Beyond the Ultra-deep Frontier Fields And Legacy Observations (BUFFALO): a high-resolution strong + weak-lensing view of Abell 370

TL;DR

BUFFALO's high-resolution lensing analysis of Abell 370 reveals complex mass substructures and extended distribution, improving understanding of cluster mass profiles and external shear effects.

Contribution

This study provides the first combined strong and weak-lensing analysis of Abell 370 with detailed substructure identification and spatial mass distribution reconstruction.

Findings

Identification of seven substructure candidates, five considered reliable.

Mass distribution extended along NW and SE directions.

External shear partially explained by substructures, but not fully.

Abstract

The HST treasury program BUFFALO provides extended wide-field imaging of the six Hubble Frontier Fields galaxy clusters. Here we present the combined strong and weak-lensing analysis of Abell 370, a massive cluster at z=0.375. From the reconstructed total projected mass distribution in the 6arcmin x 6arcmin BUFFALO field-of-view, we obtain the distribution of massive substructures outside the cluster core and report the presence of a total of seven candidates, each with mass $\sim 5 \times 10^{13}M_{\odot}$. Combining the total mass distribution derived from lensing with multi-wavelength data, we evaluate the physical significance of each candidate substructure, and conclude that 5 out of the 7 substructure candidates seem reliable, and that the mass distribution in Abell 370 is extended along the North-West and South-East directions.
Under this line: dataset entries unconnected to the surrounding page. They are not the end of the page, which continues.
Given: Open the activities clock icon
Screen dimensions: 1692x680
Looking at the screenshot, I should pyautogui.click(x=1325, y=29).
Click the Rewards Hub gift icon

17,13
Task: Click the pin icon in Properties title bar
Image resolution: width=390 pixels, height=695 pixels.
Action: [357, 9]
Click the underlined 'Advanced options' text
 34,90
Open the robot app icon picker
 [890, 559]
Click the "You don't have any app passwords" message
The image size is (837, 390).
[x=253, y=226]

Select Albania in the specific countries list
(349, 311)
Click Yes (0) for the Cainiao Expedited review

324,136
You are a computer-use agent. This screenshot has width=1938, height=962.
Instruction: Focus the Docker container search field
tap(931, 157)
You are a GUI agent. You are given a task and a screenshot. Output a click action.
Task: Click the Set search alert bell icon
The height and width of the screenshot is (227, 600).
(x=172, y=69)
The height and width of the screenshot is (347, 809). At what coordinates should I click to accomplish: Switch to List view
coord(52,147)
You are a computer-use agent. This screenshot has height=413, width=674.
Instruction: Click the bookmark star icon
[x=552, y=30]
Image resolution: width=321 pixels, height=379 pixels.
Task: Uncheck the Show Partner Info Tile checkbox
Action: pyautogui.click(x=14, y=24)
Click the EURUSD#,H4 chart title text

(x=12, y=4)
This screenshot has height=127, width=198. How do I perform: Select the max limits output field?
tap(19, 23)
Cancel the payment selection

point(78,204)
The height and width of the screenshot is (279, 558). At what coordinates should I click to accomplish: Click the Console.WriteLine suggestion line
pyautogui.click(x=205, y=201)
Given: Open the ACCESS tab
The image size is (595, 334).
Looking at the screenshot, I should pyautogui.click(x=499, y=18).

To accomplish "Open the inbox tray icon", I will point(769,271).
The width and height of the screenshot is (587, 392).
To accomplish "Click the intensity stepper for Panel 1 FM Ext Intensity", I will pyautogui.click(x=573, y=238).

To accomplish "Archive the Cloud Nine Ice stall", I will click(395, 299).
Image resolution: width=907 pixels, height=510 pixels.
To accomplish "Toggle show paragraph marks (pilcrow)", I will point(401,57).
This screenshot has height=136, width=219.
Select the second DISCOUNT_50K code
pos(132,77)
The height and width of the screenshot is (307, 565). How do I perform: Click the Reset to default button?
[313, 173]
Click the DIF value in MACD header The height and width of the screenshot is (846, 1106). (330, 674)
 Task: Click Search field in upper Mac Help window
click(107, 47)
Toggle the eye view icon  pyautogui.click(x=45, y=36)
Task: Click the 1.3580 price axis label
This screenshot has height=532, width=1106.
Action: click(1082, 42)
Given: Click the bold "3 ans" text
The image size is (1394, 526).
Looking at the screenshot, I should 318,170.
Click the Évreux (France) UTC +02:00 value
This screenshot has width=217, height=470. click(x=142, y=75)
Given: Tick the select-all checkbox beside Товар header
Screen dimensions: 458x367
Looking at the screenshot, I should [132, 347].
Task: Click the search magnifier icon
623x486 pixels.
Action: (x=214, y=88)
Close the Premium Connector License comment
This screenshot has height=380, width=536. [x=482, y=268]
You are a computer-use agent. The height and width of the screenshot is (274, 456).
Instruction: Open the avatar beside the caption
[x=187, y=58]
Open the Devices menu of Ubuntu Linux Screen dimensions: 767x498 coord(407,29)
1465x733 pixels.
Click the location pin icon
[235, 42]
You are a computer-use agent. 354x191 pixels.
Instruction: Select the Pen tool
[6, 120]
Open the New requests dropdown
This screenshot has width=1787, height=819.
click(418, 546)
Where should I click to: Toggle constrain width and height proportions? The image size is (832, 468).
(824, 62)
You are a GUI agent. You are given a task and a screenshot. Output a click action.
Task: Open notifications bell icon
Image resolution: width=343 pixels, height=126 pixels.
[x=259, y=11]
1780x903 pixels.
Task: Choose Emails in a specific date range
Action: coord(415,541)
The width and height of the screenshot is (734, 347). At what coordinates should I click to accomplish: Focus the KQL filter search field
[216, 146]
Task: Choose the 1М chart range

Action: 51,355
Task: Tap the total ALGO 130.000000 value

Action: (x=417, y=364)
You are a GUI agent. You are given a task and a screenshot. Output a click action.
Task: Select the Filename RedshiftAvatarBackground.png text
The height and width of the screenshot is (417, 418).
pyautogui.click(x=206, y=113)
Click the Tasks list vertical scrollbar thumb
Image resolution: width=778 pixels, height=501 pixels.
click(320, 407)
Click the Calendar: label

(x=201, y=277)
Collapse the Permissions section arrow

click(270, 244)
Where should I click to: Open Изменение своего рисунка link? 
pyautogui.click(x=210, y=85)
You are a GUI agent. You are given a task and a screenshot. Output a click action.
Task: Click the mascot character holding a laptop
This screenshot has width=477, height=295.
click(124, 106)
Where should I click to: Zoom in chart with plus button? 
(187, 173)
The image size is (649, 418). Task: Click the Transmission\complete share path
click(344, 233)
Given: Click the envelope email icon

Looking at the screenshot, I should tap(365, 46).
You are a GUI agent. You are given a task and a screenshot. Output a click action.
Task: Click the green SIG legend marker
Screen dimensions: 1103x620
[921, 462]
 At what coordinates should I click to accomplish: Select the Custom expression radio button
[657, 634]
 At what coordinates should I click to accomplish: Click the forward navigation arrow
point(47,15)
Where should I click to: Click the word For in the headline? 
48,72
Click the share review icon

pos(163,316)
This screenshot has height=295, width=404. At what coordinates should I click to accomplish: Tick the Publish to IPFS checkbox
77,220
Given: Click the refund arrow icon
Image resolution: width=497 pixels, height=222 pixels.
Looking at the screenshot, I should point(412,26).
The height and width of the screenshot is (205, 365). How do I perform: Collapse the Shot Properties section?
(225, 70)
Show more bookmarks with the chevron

While this finding is in general agreement with previous studies, our detailed spatial reconstruction provides new insights into the complex mass distribution at large cluster-centric radius. We explore the impact of the extended mass reconstruction on the model of the cluster core and in particular, we attempt to physically explain the presence of an important external shear component, necessary to obtain a low root-mean-square separation between the model-predicted and observed positions of the multiple images in the cluster core. The substructures can only account for up to half the amplitude of the external shear, suggesting that more effort is needed to fully replace it by more physically motivated mass components. We provide public access to all the lensing data used as well as the different lens models.